Just like newspapers decide what they publish and how to provide it to you, the telecoms would be able to decide the value of data you want to download. So, just like the NY Times is skewed in one direction and the Wall Steet Journal in another, so too could the telecom companies skew their likes. But, if you have Comcast digital cable, and they don't like the ideas of Moveon.org, they can decide that your ability to access that site should be either 1) slower than www.family.org or 2) cost more to Moveon.org in bandwidth fees. Neither of these is acceptable to me.
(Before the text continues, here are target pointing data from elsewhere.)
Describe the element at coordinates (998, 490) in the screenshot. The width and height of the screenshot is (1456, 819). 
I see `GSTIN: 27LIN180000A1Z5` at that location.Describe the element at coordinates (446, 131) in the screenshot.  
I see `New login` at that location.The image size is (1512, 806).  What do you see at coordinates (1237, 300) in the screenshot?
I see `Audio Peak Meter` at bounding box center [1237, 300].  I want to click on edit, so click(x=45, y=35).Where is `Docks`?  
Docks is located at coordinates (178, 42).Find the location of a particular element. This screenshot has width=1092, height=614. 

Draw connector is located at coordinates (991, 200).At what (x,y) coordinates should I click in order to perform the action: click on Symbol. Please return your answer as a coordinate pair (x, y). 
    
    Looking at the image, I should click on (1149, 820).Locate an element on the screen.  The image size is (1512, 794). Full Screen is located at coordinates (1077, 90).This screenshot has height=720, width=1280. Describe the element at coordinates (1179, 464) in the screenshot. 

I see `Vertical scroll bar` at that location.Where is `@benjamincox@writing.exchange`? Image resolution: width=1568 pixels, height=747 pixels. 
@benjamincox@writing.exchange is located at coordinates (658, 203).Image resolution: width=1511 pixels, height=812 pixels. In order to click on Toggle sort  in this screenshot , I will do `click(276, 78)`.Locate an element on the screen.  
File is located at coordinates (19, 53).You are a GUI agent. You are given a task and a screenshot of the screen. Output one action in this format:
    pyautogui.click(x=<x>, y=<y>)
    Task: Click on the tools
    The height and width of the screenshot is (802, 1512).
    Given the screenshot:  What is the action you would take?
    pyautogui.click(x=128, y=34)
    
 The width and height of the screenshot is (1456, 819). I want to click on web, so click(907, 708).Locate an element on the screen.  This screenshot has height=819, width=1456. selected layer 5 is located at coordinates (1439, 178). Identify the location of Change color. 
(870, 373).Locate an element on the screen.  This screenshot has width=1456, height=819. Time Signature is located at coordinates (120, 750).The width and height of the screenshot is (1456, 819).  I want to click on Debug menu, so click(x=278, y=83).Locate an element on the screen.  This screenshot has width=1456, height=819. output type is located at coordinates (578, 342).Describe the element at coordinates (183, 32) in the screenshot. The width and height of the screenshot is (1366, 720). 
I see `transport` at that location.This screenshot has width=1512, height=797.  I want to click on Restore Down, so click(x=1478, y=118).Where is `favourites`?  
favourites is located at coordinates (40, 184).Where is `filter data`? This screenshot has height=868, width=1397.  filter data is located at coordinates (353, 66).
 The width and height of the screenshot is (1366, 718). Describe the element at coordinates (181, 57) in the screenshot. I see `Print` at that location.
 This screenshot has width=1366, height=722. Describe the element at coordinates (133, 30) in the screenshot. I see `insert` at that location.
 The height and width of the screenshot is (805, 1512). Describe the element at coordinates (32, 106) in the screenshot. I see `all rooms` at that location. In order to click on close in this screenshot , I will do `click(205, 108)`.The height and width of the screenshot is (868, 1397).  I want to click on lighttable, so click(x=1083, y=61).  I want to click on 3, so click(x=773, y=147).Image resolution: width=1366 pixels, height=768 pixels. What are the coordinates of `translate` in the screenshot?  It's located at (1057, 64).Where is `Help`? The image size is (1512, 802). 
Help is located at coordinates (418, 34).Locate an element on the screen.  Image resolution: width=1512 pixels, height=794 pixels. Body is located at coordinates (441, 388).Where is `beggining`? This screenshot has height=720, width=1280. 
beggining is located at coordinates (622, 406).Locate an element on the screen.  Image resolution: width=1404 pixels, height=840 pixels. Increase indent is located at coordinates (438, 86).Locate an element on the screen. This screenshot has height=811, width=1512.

There are also some arguments about infrastructure needs and the cost of providing bandwidth and junk like that. To me, the strongest arguments are these:

1. The internet was conceived to be an open network.
2. The internet is what it is today because of the existing net neutrality that treats all data the same way.
3. The loudest advocates of net neutrality that the same people that have provided what I consider to be vitally important improvements to the structure, content, useability, proliferation and access of the internet.
4. Having unequal access to data will damage the ability of the least advantaged to be able to equip themselves with increasingly important information (about whatever).
5. Information is vital in today's world. I want unimpeded access to it, damn it!

PS. considering the time I just took out of my work day, I sure hope that this gets posted and doesn't "time out". That would suck.